École des mousses, la nouvelle vague

Laurence Haloche
09/07/2010


Hissez haut ! Sur l'échelle du grand mât de la «Belle Poule», Cécile Penkerc'h tient bon la vague et tient bon le vent. En dix mois, l'Ecole des mousses lui a permis d'atteindre son objectif : être manoeuvrier. (Thomas Goisque/Le Figaro Magazine)

La nouvelle École des mousses qui a rouvert en septembre a formé en dix mois plus d'une centaine d'apprentis marins et militaires. Le Figaro Magazine a suivi toute l'année cette première promotion qui défilera le 14 juillet, à Paris.
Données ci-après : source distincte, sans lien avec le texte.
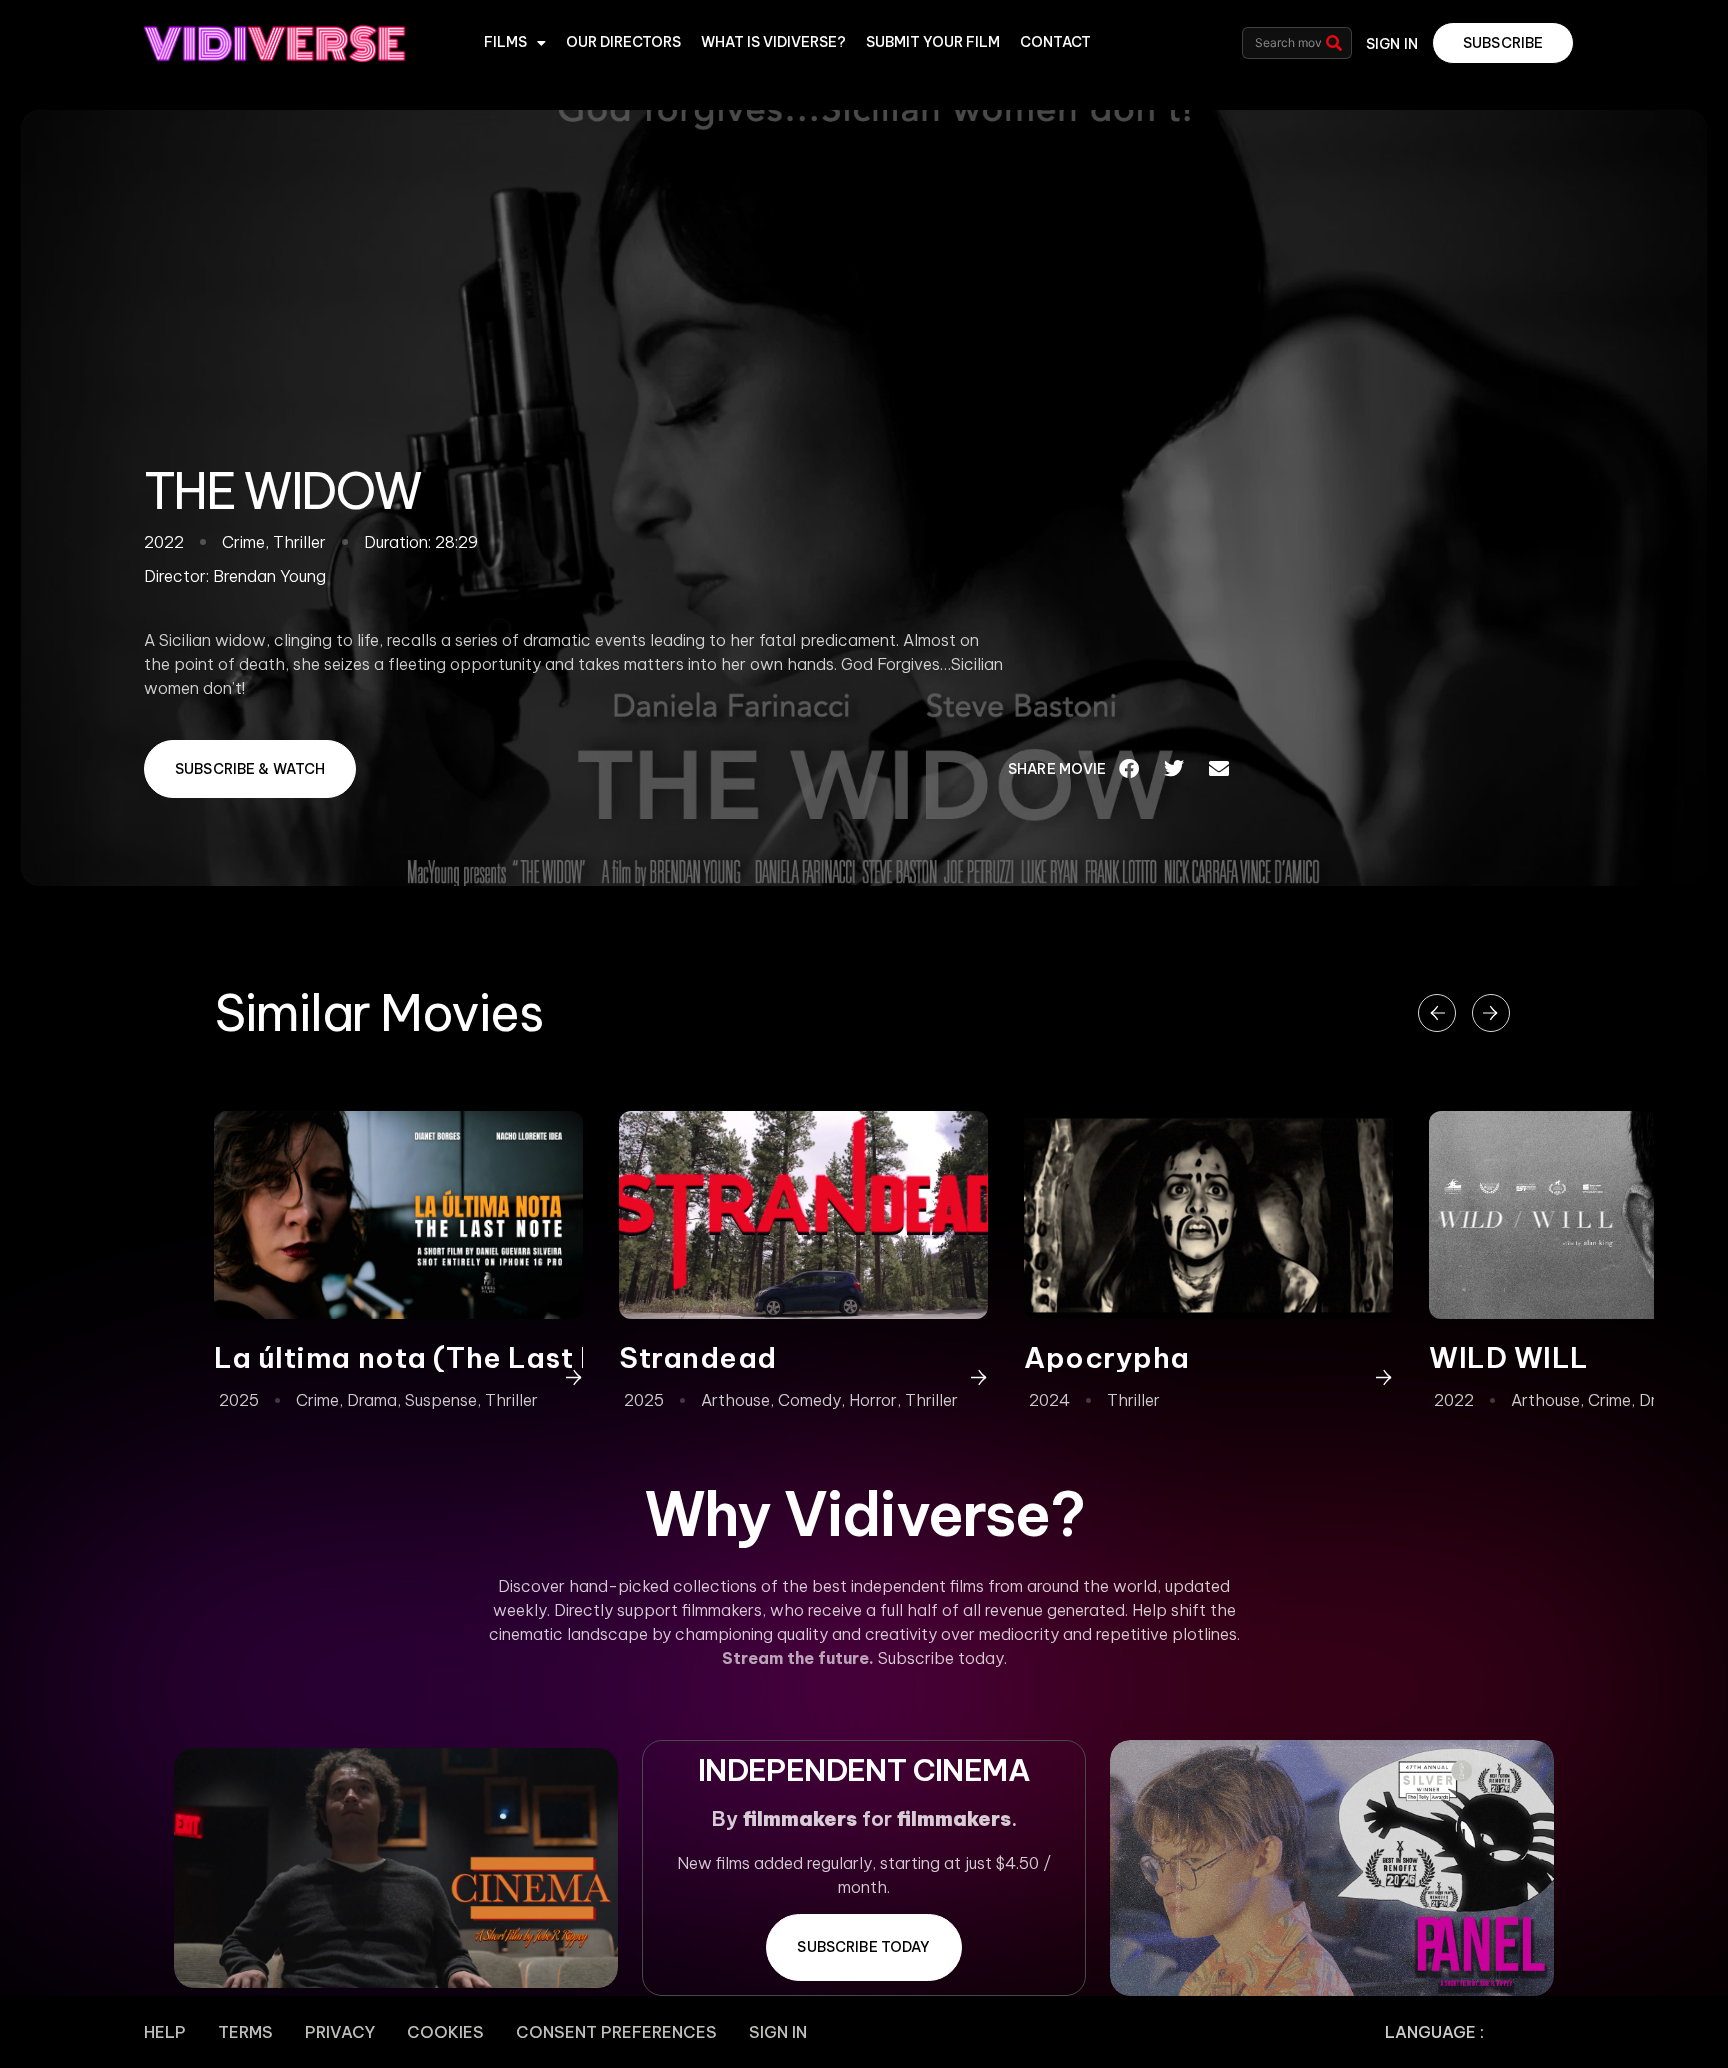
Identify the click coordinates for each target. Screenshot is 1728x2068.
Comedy (809, 1400)
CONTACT (1055, 42)
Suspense (441, 1400)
Une première depuis vingt et un ans:72 apprentis marins de l'École des mousses défileront le 14 juillet prochain sur les Champs-Élysées. Sous les bachis blancs et les tricornes bicolores, les visages aux traits juvéniles afficheront une fierté sans faux plis. Attitude irréprochable. Droiture de hauban. Regards portés vers une seule et même direction. Depuis des mois déjà, les jeunes gens et jeunes filles qui composent la promotion Frégate Thétis du nom du premier bâtiment-école de 1856 marchent droit. A 16, 17 ans, ils savent où aller. Oubliés, les chemins de traverse, les errements passés:quatre années d'engagement dans la Marine nationale les attendent. Intégrés parmi les quartiers-maîtres et matelots de la flotte, ils font corps désormais. Dans leur uniforme marine, la manche barrée d'un galon rouge, les premiers ressembleraient presque aux derniers. Solidaires, unis les uns aux autres. Qu'ils emboîtent le pas au détachement africain n'est d'ailleurs pas un hasard. La réouverture de l'École des mousses, fermée en 1988, s'inscrit dans le cadre du plan égalité des chances lancé en 2007 par le gouvernement.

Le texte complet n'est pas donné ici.